The Sunshine Shake: Poison the Well

Poison the Well photo courtesy Ferret Music

THE SUNSHINE STATE gives Poison the Well guitarist Ryan Primack the sunshine shakes. It's a condition documented on the Florida band's furious new CD, "The Tropic Rot" (Ferret Music).

"There is a common theme within the record directly related to how a lot of us feel living here, the common experience of being a resident of Florida instead of a visitor," Primack said. "A lot of people think this place is just a vacation all the time — people just hang out and go to the beaches and drink all the time. To a partial degree, that's true, but they do that because they're depressed, not happy.
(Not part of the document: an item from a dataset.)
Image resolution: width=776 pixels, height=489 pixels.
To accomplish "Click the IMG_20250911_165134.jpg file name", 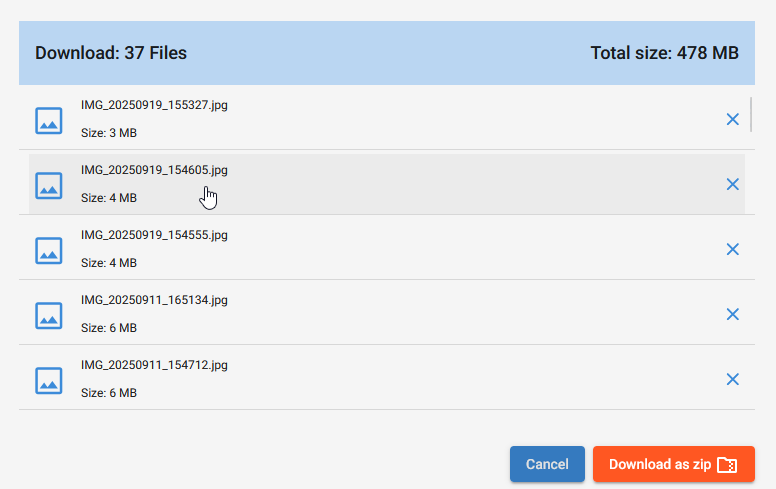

"A lot of times, this whole area reeks of stagnation and people that are miserable," he continued. "The whole purpose of us being in a band was to find a way to leave Florida."

Poison the Well, The Tropic RotLyrically, the album is even angrier than 2007's "Versions," which Primack described as "really sad, but almost in a more romantic way. ... Forlorn more than pissed off." But "The Tropic Rot" is a more sonically inviting record because it's so much less cluttered. "Versions" was stuffed to the gills with overdubs from non-hardcore instruments such as slide guitar, horns, mandolin and banjo.

"We all made a conscious effort when writing this record to not have things be so over-the-top tense and never sort of release, and I think we achieved that goal," Primack said. "We all wanted to strip down from 'Versions' and make it more simple and direct, but at the same time push it by making it different and slightly unpredictable."

Credit producer Steve Evetts with helping Poison the Well clean up a bit.

"I also think Steve is a bit more open-sounding producer," Primack said. "['Versions' producers] Pelle [Henricsson] and Eskil [Lovstrom] really like that tense-all-the-time thing and lots of crazy, crazy noise happening. I think Steve is a little cleaner — and I don't mean in a negative way. ... I don't think the recording itself sounds clean; it just has a little more room for you to hear things, as opposed to being completely layered and layered and layered until there's just no room left. And what you get isn't a lot of sounds, you get one sound because 18 sounds are happening at once."

There are even parts of "The Tropic Rot" that evoke the hazy grandeur of Pink Floyd — perhaps the least hardcore band of all time.

"That's one of the biggest compliments anybody can ever give — they're one of my favorite bands," Primack said. "No more Johnny Rotten with his 'I Hate Pink Floyd' T-shirts."

How about an "I Hate Florida" hoodie instead?

» Sonar, 407 E. Saratoga St., Baltimore; "10 for $10 Tour" with Madball, Poison the Well, Terror, Vision, Trapped Under Ice, Crime in Stereo, The Ghost Inside, War of Ages, This Is Hell, Sat., July 11, 3 p.m., $10; 410-783-7888.

» Stream "The Tropic Rot" in its entirety.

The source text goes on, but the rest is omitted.